What is correlation between covid19 and food security?
Answers
Explanation:
Overview
Global agricultural markets continue to remain stable as food trade has remained more resilient than overall trade. Global production levels for the three most widely consumed staples (rice, wheat and maize) are at or near all-time highs. However, the prices of certain cash crops -- an important source of rural income -- have been depressed by the slowing of global demand.
The primary risks to food security are at the country level: as the coronavirus crisis unfolds, disruptions in domestic food supply chains, other shocks affecting food production, and loss of incomes and remittances are creating strong tensions and food security risks in many countries. The United Nations World Food Programme has warned that an estimated 265 million people could face acute food insecurity by the end of 2020, up from 135 million people before the crisis, because of income and remittance losses.
Food producers also face large losses on perishable and nutritious food as buyers have become limited and consumption patterns shift. Though food insecurity is by and large not driven by food shortages, disruptions to the supply of agricultural inputs such as fertilizers, seeds or labor shortages could diminish next season’s crop. If farmers are experiencing acute hunger, they may also prioritize buying food today over planting seeds for tomorrow, raising the threat of food shortages later on.

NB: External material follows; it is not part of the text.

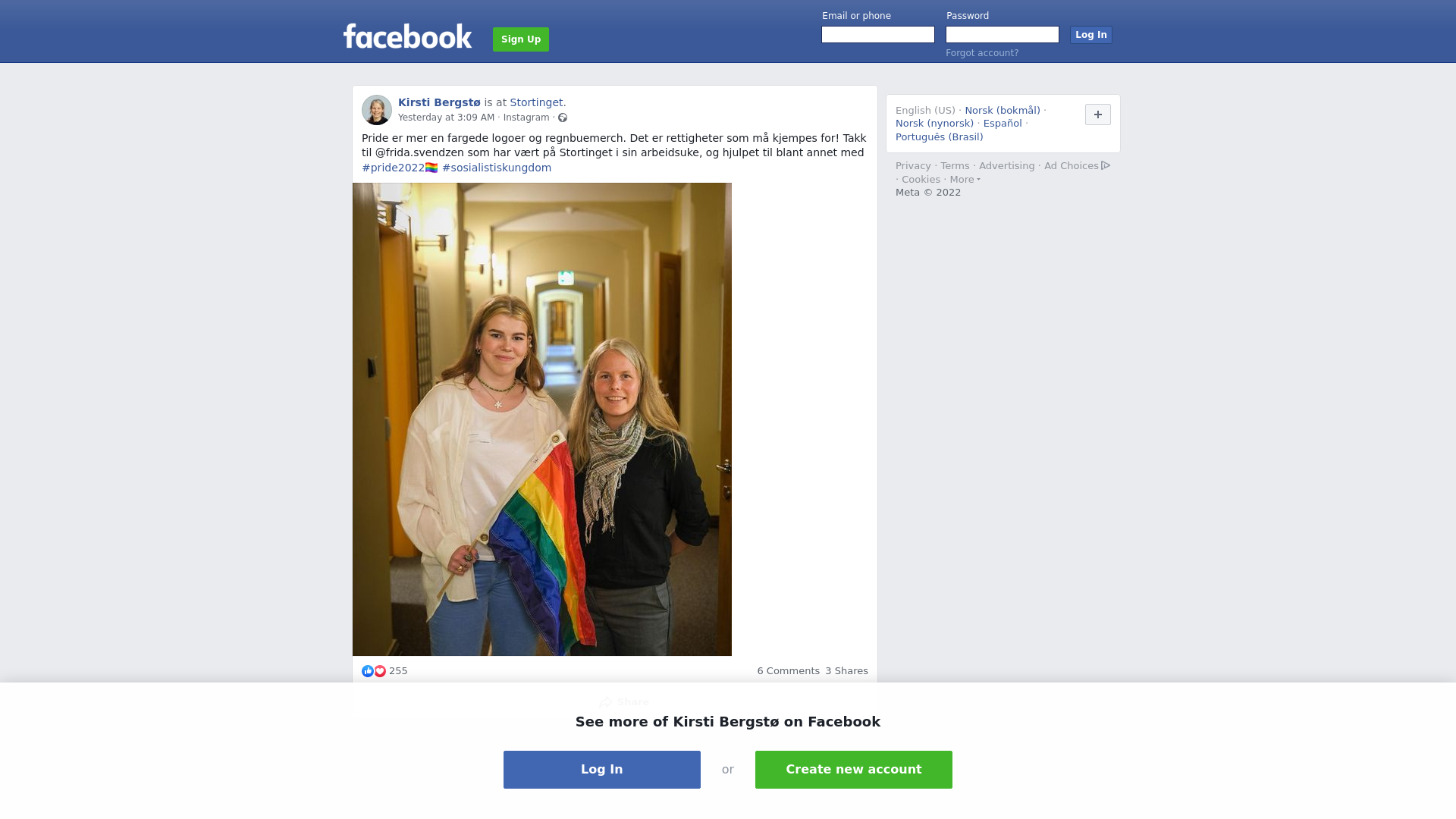Focus the Password field
The height and width of the screenshot is (819, 1456).
[x=1003, y=35]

Food security “hot spots” include:
fragile and conflict-affected states, where logistics and distribution are difficult even without morbidity and social distancing.
countries affected by multiple crises resulting from more frequent extreme weather events (floods, droughts) and pests such as the current locusts plague – the worst in decades— impacting food production in 23 countries.
the poor and vulnerable, including the more than 820 million people who were already chronically food insecure before the COVID-19 crisis impacted movement and incomes.
countries with significant currency depreciation, (driving up the cost of food imports) and countries seeing other commodity prices collapse (reducing their capacity to import food).
World Bank support
In Angola, the World Bank-financed Commercial Agriculture Development Project is helping farmer cooperatives and small and mid-sized agricultural enterprises expand and improve their operations to meet the needs of local communities during the pandemic.
In Bangladesh, a $96 million Emergency Action Plan, mobilized as part of a Livestock Dairy Development project will include cash transfers to vulnerable dairy and poultry farmers for business continuation.
In Bhutan, the World Bank has re-aligned its portfolio to support food distribution in the short term and enhance food production in the medium term through inputs supply and irrigation.
In the Democratic Republic of Congo, we’re supporting the government, in conjunction with the World Food Programme, to improve the frequency and quality of food price and stock data, in particular around main urban consumption centers affected by COVID-19, to help plan for appropriate social protection, food and nutrition interventions and emergency response to food price hikes.
In Haiti, the Resilient Productive Landscape project is mobilizing emergency funding to benefit 21,500 family farmers to safeguard production for the next two cropping seasons, given that a reduction in remittances (estimated at 35% of GDP, prior to COVID-19) will affect the capacities of farmers to finance production costs. The financing will cover: (i) seeds, fertilizers, support to land preparation through plowing; (ii) small works respecting social distancing, including rehabilitation and cleaning of irrigation schemes; and (iii) communications campaigns to promote social distancing and personal sanitation and the application of mitigation measures against the pandemic to properly implement field activities. Implementation arrangements include the use of vouchers or cheques -- a mechanism that was used successfully following Hurricane Matthew in 2016.
In Pakistan, more than 18,000 mainly female-headed households will receive direct livelihood support through World Bank-financed projects to develop kitchen gardens, small scale livestock and agricultural activities.
In Rwanda, the Sustainable Agricultural Intensification and Food Security Project will provide support to help maintain current levels of exports and to support cooperatives of horticulture growers to meet increased airfreight and other logistics costs due to COVID-19 lockdown.